1222-1225: 🔒 Security & Privacy | 🔴 Critical | ⚡ Quick win
Do not fork a full mirror after only a root visibility check.
Line 1224 authorizes only
"/", but the latergit clone --mirrorcopies every object. A non-owner who can read the root but is denied path-scoped blobs can fork the repo to obtain the withheld content, bypassing the filteredgit_upload_packpath.Conservative fail-closed guard
- let (source, _rules) = + let (source, source_rules) = crate::api::authorize_repo_read(&state, &owner, &name, Some(auth.0.as_str()), "/").await?; + if crate::git::visibility_pack::has_path_scoped_rule(&source_rules) + && !crate::api::did_matches(auth.0.as_str(), &source.owner_did) + { + return Err(AppError::RepoNotFound(format!("{owner}/{name}"))); + }If non-owner forks of path-scoped repos should remain supported, build the fork from the same filtered projection instead of cloning the full mirror. Based on learnings, protected-data access failures should preserve not-found-style behavior, and owner DID checks should use
did_matches(...).📝 Committable suggestion
‼️ IMPORTANT
Carefully review the code before committing. Ensure that it accurately replaces the highlighted code, contains no missing lines, and has no issues with indentation. Thoroughly test & benchmark the code to ensure it meets the requirements.// Enforce read visibility on the source before cloning: an unauthorized // caller must not be able to fork (full mirror) a repo they cannot read. let (source, source_rules) = crate::api::authorize_repo_read(&state, &owner, &name, Some(auth.0.as_str()), "/").await?; if crate::git::visibility_pack::has_path_scoped_rule(&source_rules) && !crate::api::did_matches(auth.0.as_str(), &source.owner_did) { return Err(AppError::RepoNotFound(format!("{owner}/{name}"))); }🤖 Prompt for AI Agents
Verify each finding against current code. Fix only still-valid issues, skip the rest with a brief reason, keep changes minimal, and validate. In `@crates/gitlawb-node/src/api/repos.rs` around lines 1222 - 1225, The fork flow in authorize_repo_read is only checking root visibility before later performing a full mirror clone, which can expose path-scoped content to callers who can read “/” but not all blobs. Update the repo-fork path around authorize_repo_read and the downstream git clone --mirror flow to either fail closed for non-owners when full mirror access is not authorized, or build the fork from the same filtered projection used by git_upload_pack instead of cloning the entire repository. Preserve not-found-style behavior for protected-data access failures, and ensure any owner-only bypass uses did_matches(...) for DID checks.Source: Learnings
jatmn
left a comment
There was a problem hiding this comment.
Findings
1. Encrypt-then-pin branch still runs the ref-wide walk for root-only rules
Location: crates/gitlawb-node/src/api/repos.rs, lines 839-846
The post-push encrypt-then-pin path gates the withheld_blob_recipients call with rules_for_enc.filter(|r| !r.is_empty()). That condition is true for any non-empty rule set, including a root-only / rule. withheld_blob_recipients then calls withheld_blob_oids, which performs the same git ls-tree -r per-ref walk this PR is trying to avoid.

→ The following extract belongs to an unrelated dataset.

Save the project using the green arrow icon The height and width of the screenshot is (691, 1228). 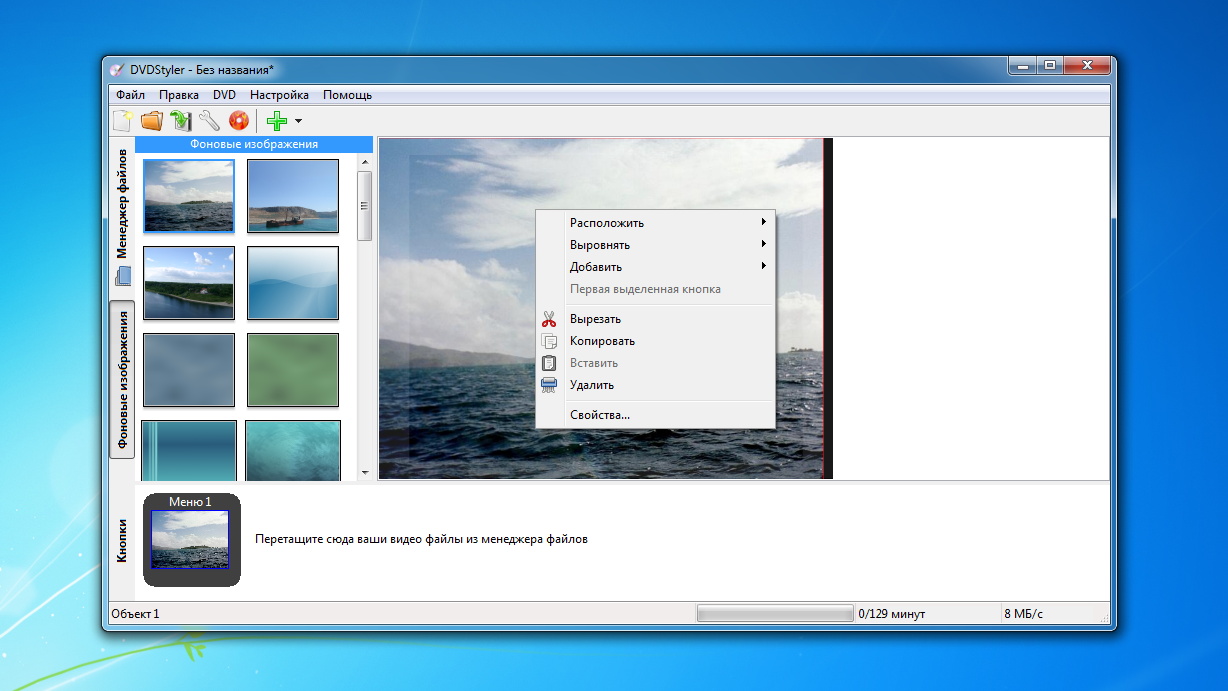coord(180,121)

This is the third consumer of the ref-wide walk, and it was missed by the PR's short-circuit. The same predicate used for the other two call sites should be applied here:
if let Some(rules) = rules_for_enc
.filter(|r| crate::git::visibility_pack::has_path_scoped_rule(r))
{
// ... spawn withheld_blob_recipients ...
}Impact: Root-only repos continue to pay the per-push blocking walk cost on every push that triggers encrypt-then-pin, partially defeating the PR's performance goal.
Suggested action: Gate the withheld_blob_recipients block with has_path_scoped_rule, mirroring the other two call sites.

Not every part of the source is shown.